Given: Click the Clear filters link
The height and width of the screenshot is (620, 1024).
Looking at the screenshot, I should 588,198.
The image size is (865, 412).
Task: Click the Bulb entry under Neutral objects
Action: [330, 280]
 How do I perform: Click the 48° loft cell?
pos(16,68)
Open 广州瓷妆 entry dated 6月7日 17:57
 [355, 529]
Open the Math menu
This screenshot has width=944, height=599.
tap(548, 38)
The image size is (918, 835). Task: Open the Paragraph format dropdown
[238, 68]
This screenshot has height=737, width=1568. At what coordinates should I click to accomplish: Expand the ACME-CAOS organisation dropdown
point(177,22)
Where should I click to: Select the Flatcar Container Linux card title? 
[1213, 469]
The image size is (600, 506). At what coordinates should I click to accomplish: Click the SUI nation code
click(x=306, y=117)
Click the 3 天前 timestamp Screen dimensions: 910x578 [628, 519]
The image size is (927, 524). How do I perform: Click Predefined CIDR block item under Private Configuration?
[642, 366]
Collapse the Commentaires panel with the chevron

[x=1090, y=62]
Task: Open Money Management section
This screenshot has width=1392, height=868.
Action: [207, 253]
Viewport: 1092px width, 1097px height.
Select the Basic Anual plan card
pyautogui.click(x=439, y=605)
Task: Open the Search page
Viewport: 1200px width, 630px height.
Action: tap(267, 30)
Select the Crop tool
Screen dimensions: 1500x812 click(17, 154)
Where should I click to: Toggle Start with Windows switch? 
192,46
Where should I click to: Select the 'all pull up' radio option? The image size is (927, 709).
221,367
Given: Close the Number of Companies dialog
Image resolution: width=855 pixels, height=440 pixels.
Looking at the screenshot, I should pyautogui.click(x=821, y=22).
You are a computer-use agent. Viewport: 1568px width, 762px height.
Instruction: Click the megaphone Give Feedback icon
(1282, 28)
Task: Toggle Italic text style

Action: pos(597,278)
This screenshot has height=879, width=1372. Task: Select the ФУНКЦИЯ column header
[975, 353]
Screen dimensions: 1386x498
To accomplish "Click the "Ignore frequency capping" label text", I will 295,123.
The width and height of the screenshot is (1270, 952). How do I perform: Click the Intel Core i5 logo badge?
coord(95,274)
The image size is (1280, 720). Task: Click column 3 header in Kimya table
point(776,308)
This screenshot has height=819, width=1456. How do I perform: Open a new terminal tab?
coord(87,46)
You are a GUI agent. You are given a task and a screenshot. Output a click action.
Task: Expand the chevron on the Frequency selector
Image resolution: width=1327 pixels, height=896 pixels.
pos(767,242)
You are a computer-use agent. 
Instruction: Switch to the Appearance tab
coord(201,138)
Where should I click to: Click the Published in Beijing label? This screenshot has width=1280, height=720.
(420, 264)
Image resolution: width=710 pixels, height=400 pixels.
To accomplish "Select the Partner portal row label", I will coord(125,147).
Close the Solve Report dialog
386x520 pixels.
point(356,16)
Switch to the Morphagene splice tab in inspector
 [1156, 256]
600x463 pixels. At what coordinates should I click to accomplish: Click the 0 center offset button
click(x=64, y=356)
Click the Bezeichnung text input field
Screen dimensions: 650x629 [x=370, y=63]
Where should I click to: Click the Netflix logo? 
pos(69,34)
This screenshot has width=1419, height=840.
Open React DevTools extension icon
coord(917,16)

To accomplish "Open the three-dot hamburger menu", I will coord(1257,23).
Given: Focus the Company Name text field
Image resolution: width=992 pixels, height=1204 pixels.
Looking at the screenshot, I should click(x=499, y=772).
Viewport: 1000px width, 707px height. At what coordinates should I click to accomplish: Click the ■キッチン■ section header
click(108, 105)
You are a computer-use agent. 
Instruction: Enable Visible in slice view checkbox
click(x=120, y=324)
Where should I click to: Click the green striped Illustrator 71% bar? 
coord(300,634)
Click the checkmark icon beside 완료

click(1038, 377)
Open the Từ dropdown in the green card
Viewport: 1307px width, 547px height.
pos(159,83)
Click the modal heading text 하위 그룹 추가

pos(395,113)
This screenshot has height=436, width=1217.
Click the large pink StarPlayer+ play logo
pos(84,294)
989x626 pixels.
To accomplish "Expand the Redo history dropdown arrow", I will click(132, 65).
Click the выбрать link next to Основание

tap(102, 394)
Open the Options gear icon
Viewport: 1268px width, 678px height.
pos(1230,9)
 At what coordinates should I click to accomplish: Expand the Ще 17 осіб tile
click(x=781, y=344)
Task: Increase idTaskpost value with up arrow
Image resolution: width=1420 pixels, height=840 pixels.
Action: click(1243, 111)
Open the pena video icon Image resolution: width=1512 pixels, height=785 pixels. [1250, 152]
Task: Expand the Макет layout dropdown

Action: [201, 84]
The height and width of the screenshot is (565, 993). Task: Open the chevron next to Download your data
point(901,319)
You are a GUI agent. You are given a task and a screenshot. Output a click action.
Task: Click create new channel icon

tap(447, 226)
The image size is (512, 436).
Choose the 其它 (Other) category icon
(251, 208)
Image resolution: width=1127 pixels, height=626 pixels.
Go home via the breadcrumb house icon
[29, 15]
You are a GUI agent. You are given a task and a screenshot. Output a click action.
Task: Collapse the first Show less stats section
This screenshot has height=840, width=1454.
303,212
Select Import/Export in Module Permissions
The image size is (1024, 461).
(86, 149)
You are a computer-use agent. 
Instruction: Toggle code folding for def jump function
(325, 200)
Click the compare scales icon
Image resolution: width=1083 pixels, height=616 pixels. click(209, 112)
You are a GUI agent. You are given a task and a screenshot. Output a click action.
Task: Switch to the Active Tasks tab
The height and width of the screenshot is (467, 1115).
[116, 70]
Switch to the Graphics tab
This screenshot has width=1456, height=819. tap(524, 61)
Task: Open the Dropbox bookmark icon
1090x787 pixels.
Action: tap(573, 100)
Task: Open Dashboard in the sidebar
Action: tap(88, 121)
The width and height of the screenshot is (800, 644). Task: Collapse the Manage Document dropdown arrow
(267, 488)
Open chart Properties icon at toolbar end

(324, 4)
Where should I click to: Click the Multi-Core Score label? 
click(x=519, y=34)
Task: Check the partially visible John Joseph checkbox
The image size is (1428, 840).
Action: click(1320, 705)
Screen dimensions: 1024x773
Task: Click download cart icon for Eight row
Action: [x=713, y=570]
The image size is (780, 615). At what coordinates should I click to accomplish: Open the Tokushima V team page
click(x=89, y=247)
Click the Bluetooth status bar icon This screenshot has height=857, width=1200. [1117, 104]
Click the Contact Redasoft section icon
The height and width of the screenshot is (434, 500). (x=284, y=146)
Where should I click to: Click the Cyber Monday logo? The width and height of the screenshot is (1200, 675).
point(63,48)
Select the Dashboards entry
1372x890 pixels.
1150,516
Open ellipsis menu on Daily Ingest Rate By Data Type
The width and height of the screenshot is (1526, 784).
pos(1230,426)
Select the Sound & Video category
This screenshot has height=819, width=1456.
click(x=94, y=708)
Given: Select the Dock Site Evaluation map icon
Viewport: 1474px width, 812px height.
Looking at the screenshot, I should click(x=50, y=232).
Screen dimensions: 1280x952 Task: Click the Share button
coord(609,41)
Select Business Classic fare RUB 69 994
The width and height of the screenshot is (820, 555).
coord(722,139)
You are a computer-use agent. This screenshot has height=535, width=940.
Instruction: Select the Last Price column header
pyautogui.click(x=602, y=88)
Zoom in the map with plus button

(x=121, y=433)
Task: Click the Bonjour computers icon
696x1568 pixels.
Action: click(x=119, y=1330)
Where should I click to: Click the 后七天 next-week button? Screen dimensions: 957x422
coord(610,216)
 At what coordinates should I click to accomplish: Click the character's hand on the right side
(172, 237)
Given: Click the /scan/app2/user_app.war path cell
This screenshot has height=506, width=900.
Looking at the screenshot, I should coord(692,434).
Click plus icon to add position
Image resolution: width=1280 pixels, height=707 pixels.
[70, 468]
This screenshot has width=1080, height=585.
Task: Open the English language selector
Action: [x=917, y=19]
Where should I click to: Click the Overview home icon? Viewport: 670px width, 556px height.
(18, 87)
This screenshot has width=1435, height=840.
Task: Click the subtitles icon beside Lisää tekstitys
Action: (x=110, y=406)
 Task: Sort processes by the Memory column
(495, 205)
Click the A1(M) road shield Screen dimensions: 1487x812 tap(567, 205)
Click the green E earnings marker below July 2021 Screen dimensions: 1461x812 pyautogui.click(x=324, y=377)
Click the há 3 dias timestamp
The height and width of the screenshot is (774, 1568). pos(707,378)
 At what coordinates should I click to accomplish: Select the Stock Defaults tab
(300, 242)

= = =

### Set exercise
Gather every line of the items above that contains the string "under".

### Final answer
Task: Click the Bulb entry under Neutral objects
The image size is (927, 524). How do I perform: Click Predefined CIDR block item under Private Configuration?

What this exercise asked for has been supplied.